Ian Baraclough, the Motherwell manager, doesn’t do negativity.
When he replaced Stuart McCall in the Fir Park dugout last December, there was very little Christmas cheer around the old place, as the rudderless Steelmen languished down at the sticky end of the table.
In such a predicament, most managers would be having sleepless nights about where their next point was coming from.
Not Ian Baraclough. His proclamation on his first day? “Motherwell can win the Premiership!”
After eight months exposure to the Scottish game and with Motherwell being spared relegation through the play-offs, you would think that such a confident veneer would have been chastened somewhat.
Not a bit of it.
Speaking as the club announced a sponsorship deal with Castle Water yesterday, he said: “You have to think that you can go on and win every game.
“Will it happen? We’ll wait and see. But if you go in with the mentality of aiming for fourth, fifth or sixth, then that’s where you will end up.
“A player has to believe he will win every game of football and that’s what we want to happen here.”
What Baraclough is driving at is more to do with instilling a winning mentality throughout his squad and the club as a whole, rather than a warning to champions Celtic that Motherwell are coming for their crown.

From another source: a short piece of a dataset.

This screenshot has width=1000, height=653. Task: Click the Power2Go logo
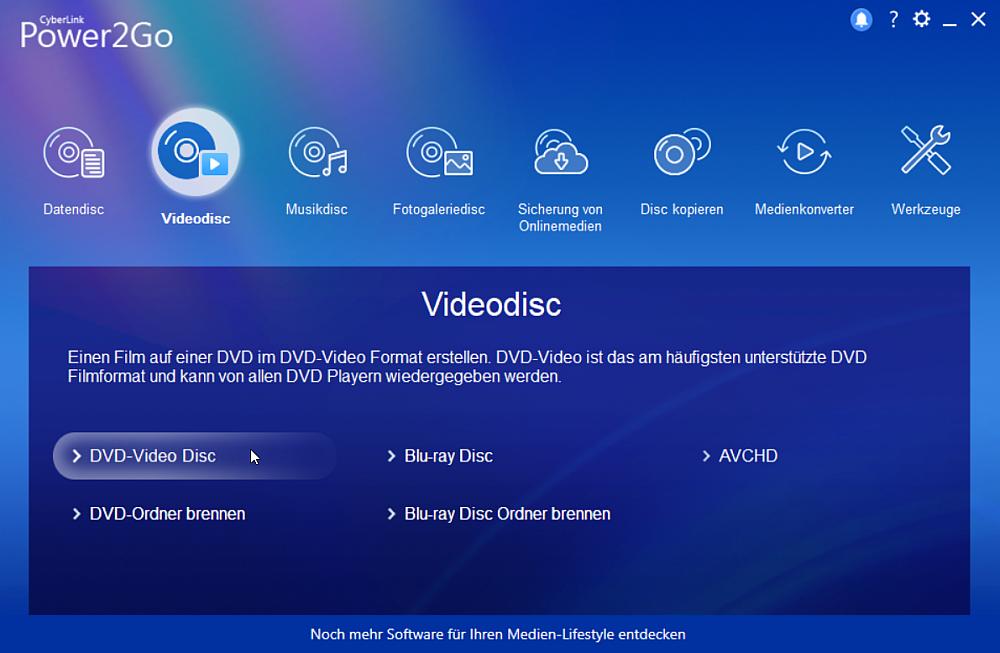click(x=95, y=30)
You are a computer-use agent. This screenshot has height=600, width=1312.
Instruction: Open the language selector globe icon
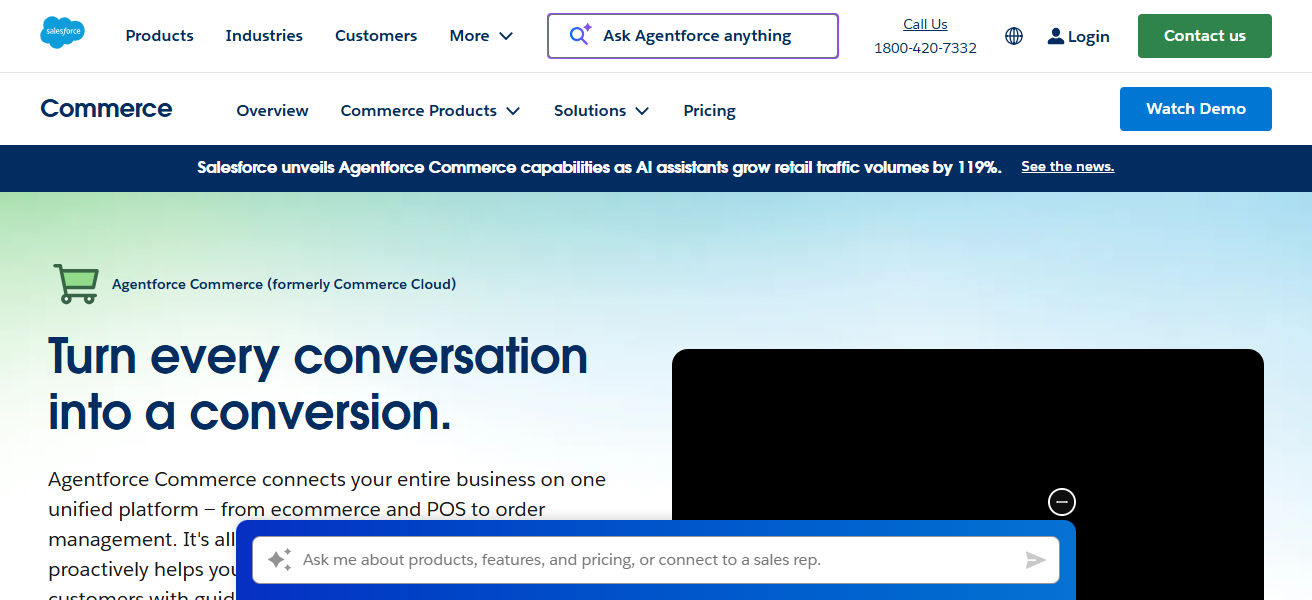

Through his positive words and actions, Baraclough intends to harness the feel-good atmosphere around the club since the play-off triumph and use it as a springboard into next season.
"We want to use the momentum from the play-off games against Rangers,” he said.
"The fans went away happy in the end but not with the way the season panned out.
"You can ride a certain wave into this season and the way the campaign finished was as good as anything we could have hoped for on the back of two good performances.
“We need to improve on last year – the club as a whole. We were all disappointed in how it went.
“Everyone wants to be in the shake-up at the end of the season.
"We have kept most of the squad together and the players have come back with a spring in their step.
"We have had a good pre-season and we are pleased with how it has gone.
"We have a tough opening six games but we have to play everybody anyway and we are in a good frame of mind.
"We want to get up and running and it is slightly different because we have not got European football this season to contend with and the injuries that Stuart McCall had to put up with this time last season.”
Baraclough revealed that he is still hoping to do some business after missing out on Celtic midfielder Jackson Irvine, who rejoined Ross County earlier this week.
"He was a player we were interested in,” he admitted, “but we were not close enough in our attempts to sign him.
"We are looking to bolster the midfield and if the right one come along then we will go for it, but if not, then I am content with what I have got [in there].
“We are a couple of players short – definitely a goalkeeper.
“We’ve not jumped in on certain ones and we’ve been left disappointed on others.
“That’s the way it is – everyone’s after good players.”